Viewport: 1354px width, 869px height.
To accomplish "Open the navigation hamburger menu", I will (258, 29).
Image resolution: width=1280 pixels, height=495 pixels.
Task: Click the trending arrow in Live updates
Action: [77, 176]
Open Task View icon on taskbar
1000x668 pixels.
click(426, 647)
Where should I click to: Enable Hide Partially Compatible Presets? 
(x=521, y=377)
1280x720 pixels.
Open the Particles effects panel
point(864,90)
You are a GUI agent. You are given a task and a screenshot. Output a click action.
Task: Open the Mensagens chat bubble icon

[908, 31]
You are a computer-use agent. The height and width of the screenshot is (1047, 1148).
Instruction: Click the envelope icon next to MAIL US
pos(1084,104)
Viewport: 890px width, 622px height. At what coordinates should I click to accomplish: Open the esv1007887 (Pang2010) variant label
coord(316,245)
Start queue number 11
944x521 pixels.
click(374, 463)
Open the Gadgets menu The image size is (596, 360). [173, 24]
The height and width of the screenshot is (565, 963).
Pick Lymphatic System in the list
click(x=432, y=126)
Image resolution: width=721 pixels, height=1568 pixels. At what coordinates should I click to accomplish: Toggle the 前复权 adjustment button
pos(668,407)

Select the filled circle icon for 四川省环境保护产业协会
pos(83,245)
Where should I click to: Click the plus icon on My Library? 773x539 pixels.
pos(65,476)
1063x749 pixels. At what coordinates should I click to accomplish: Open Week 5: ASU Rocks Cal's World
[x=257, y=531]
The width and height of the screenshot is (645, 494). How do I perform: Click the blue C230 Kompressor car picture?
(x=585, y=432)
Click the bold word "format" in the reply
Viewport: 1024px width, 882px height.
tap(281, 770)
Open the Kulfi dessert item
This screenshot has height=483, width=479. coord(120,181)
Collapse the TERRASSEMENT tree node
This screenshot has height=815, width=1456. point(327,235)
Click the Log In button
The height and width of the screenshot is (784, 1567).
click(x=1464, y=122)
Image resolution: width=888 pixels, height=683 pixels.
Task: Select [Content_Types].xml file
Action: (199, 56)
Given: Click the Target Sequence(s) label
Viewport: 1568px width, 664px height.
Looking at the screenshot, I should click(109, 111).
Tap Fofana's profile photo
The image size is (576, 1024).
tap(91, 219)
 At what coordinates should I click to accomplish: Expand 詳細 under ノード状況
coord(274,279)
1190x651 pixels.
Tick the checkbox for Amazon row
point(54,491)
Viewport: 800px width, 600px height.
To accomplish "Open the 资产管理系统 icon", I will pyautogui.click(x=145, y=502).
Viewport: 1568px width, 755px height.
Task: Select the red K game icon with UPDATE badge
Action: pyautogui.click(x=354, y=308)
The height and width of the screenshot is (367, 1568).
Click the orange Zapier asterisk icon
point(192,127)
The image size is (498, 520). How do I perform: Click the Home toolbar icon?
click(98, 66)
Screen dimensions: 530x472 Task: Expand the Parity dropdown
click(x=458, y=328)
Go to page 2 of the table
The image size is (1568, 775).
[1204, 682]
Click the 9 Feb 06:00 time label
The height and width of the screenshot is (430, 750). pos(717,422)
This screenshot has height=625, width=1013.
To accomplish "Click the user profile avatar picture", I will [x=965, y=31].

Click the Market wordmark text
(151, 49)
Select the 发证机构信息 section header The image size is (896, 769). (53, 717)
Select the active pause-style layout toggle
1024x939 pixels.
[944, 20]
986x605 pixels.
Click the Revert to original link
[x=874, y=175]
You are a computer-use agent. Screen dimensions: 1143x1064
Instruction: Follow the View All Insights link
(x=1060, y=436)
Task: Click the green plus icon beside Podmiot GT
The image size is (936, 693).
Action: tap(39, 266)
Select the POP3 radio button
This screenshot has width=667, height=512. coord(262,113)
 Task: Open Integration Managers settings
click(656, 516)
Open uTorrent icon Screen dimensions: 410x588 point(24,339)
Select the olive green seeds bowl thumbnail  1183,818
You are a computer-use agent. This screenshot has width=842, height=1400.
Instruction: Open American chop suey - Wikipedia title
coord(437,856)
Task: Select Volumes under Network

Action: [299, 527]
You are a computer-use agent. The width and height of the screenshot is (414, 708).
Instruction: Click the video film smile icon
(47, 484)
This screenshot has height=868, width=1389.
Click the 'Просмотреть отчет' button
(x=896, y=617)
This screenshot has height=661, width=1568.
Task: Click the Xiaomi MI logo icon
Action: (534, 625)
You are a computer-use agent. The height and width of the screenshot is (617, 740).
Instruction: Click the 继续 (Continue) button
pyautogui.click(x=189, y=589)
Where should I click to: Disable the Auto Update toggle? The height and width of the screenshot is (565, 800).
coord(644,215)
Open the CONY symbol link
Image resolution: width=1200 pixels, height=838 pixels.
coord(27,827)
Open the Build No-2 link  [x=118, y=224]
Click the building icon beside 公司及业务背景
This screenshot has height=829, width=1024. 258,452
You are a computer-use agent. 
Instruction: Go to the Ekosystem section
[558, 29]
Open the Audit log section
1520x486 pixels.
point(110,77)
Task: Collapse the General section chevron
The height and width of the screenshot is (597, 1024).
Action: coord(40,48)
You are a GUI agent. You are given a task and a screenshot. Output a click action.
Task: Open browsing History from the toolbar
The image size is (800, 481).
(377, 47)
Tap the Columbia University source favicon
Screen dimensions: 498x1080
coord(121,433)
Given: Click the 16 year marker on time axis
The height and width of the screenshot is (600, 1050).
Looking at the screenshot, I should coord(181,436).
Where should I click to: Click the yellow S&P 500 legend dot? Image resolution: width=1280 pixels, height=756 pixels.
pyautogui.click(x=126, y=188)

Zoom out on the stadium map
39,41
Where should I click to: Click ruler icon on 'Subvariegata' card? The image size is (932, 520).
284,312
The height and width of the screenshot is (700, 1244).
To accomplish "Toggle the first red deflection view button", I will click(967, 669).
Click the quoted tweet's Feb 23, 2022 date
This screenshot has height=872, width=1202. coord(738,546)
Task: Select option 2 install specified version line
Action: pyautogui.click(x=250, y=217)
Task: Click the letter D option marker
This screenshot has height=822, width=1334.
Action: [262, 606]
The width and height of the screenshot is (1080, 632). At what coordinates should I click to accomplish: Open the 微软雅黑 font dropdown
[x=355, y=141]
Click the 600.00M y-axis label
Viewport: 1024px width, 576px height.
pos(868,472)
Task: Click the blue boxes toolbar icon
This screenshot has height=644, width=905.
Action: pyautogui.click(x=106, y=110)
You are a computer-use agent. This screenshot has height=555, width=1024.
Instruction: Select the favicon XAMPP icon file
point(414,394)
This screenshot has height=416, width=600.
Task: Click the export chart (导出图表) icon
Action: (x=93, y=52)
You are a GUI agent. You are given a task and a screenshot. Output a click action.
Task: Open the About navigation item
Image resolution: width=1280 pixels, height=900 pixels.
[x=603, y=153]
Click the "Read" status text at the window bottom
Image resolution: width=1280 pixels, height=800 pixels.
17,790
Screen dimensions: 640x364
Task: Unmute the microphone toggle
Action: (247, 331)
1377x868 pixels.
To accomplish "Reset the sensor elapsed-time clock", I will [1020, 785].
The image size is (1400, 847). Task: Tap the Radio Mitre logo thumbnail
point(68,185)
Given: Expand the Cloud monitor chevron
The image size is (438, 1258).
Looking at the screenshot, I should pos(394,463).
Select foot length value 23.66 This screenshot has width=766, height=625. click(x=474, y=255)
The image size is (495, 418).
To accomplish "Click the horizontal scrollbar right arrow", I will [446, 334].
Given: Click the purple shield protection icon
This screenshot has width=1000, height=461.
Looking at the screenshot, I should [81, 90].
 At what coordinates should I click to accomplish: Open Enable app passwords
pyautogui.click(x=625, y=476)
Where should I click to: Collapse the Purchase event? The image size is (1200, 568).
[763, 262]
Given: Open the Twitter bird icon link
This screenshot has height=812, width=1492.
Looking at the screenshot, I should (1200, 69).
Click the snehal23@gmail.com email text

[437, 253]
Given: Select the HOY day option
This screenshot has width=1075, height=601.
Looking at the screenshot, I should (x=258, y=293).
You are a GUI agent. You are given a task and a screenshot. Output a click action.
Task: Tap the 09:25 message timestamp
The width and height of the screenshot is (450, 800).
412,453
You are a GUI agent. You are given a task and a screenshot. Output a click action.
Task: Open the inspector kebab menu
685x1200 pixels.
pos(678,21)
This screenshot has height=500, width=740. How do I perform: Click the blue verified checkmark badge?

** Exercise objective **
Above are the entries. Copy exactly the part that opens with the line containing "Tap the Columbia University source favicon" and closes with the line containing "Task: Open the About navigation item", and no more.

** Solution to the problem **
Tap the Columbia University source favicon
Screen dimensions: 498x1080
coord(121,433)
Given: Click the 16 year marker on time axis
The height and width of the screenshot is (600, 1050).
Looking at the screenshot, I should coord(181,436).
Where should I click to: Click the yellow S&P 500 legend dot? Image resolution: width=1280 pixels, height=756 pixels.
pyautogui.click(x=126, y=188)

Zoom out on the stadium map
39,41
Where should I click to: Click ruler icon on 'Subvariegata' card? The image size is (932, 520).
284,312
The height and width of the screenshot is (700, 1244).
To accomplish "Toggle the first red deflection view button", I will click(967, 669).
Click the quoted tweet's Feb 23, 2022 date
This screenshot has height=872, width=1202. coord(738,546)
Task: Select option 2 install specified version line
Action: pyautogui.click(x=250, y=217)
Task: Click the letter D option marker
This screenshot has height=822, width=1334.
Action: [262, 606]
The width and height of the screenshot is (1080, 632). At what coordinates should I click to accomplish: Open the 微软雅黑 font dropdown
[x=355, y=141]
Click the 600.00M y-axis label
Viewport: 1024px width, 576px height.
pos(868,472)
Task: Click the blue boxes toolbar icon
This screenshot has height=644, width=905.
Action: pyautogui.click(x=106, y=110)
You are a computer-use agent. This screenshot has height=555, width=1024.
Instruction: Select the favicon XAMPP icon file
point(414,394)
This screenshot has height=416, width=600.
Task: Click the export chart (导出图表) icon
Action: (x=93, y=52)
You are a GUI agent. You are given a task and a screenshot. Output a click action.
Task: Open the About navigation item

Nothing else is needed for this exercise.